Conhecido por sua análise da
ideia de modernidade, em escritos como "Tudo o Que é Sólido Desmancha no Ar", Berman apresenta a praça como
exemplo bem-sucedido de convivência moderna. O urbanismo explica: a Times Square não
seria o que é se não fosse acessível -é um importante destino do metrô desde 1905- e
cheia de diversidade.
Em entrevista à Folha, de
sua residência, o professor da
Universidade da Cidade de Nova York diz que a ideia de espalhar uma cidade ao longo de rodovias, oposta ao que a Times
Square representa, está dando
lugar a um urbanismo melhor.
"O preço do petróleo, a pressão ambiental e a consciência
aumentando nos levam ao
transporte em massa e à reconcentração de energia", diz Berman, que elogiou a estrutura
urbana de Curitiba e do Rio de
Janeiro -nesta cidade, ele fará
uma palestra em setembro.
FOLHA - Ainda acha que Brasília é
um mau exemplo de modernidade?
MARSHALL BERMAN - Com certeza. Quando ouvi falar pela primeira vez da cidade, pareceu-me que havia grande coisa lá.

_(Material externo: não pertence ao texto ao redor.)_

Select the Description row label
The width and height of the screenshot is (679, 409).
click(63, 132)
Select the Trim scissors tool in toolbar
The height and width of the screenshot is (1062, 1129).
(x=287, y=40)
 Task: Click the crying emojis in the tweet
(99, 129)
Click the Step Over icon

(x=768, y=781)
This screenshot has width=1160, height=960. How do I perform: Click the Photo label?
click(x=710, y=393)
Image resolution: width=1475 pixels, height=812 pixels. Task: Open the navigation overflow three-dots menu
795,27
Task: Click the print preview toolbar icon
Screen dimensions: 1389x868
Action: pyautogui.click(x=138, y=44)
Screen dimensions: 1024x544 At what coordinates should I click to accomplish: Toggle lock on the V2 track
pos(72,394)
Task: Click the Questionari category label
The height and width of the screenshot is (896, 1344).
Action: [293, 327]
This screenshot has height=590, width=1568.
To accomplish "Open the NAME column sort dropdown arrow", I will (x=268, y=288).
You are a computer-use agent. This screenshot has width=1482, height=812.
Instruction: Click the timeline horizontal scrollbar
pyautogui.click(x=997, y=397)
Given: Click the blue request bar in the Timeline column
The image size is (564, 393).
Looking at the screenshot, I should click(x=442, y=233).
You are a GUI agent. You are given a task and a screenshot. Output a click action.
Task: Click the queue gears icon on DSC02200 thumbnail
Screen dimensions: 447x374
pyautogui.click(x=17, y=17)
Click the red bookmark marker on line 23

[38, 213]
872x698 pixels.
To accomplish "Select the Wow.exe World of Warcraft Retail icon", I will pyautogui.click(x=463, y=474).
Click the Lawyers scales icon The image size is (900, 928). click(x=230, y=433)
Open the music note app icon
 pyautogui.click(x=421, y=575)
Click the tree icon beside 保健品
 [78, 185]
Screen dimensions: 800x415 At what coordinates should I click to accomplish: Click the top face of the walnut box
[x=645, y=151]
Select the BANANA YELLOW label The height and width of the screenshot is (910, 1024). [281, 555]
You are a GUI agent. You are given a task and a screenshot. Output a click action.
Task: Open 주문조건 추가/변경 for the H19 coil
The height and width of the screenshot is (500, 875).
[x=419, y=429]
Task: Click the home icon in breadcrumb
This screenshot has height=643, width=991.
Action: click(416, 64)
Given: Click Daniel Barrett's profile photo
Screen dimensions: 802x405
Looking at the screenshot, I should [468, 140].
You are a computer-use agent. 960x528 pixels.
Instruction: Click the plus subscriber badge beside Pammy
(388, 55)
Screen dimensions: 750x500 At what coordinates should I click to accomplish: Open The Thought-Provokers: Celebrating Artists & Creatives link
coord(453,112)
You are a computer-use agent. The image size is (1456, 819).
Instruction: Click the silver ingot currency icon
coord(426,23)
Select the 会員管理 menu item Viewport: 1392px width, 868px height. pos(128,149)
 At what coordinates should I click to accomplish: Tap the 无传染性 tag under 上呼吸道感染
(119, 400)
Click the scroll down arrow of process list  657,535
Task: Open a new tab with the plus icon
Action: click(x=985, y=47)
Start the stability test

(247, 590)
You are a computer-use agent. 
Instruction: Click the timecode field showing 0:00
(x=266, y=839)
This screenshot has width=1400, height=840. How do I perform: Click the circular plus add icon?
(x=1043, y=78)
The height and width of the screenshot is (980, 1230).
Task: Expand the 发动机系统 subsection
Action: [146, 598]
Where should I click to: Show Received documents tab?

Mas os moradores viram que
era um desastre levar a vida em
uma cidade cujos segmentos
não interagem.
Se, ao sair do trabalho, você
quisesse se reunir com alguém
para tomar um café, precisaria
tomar um ônibus para outra
parte da cidade. Pareceu-me
uma coisa perversa, pois, na
maioria das vezes, as pessoas
não acham que vale a pena.
Brasília é construída de modo a evitar que as pessoas se encontrem. Perde-se muito do excitante, do especial da vida moderna. Ironicamente, a América Latina começa com algo como o modelo espanhol de urbanismo, as cidades construídas
ao redor da "plaza mayor".
Em Brasília, Niemeyer [que
organizou o concurso para escolha do Plano Piloto, vencido
por Lucio Costa] não queria funis aonde todos confluíssem. É
importante ver o que isso tem
de antidemocrático.
FOLHA - Projetos "extremos", como o de Brasília, são uma coisa do
século 20 ou ainda há demanda?
BERMAN - Será que Brasília era
apropriada mesmo para os
tempos de ontem? Só se você
aceitar o modelo de Luís 14 em
Versalhes, de o governo manter
distância do povo. Luís 14 era
um dos heróis de Le Corbusier.
Para Niemeyer, seguidor de Le
Corbusier e de Stálin, esse estilo de autocracia fazia sentido.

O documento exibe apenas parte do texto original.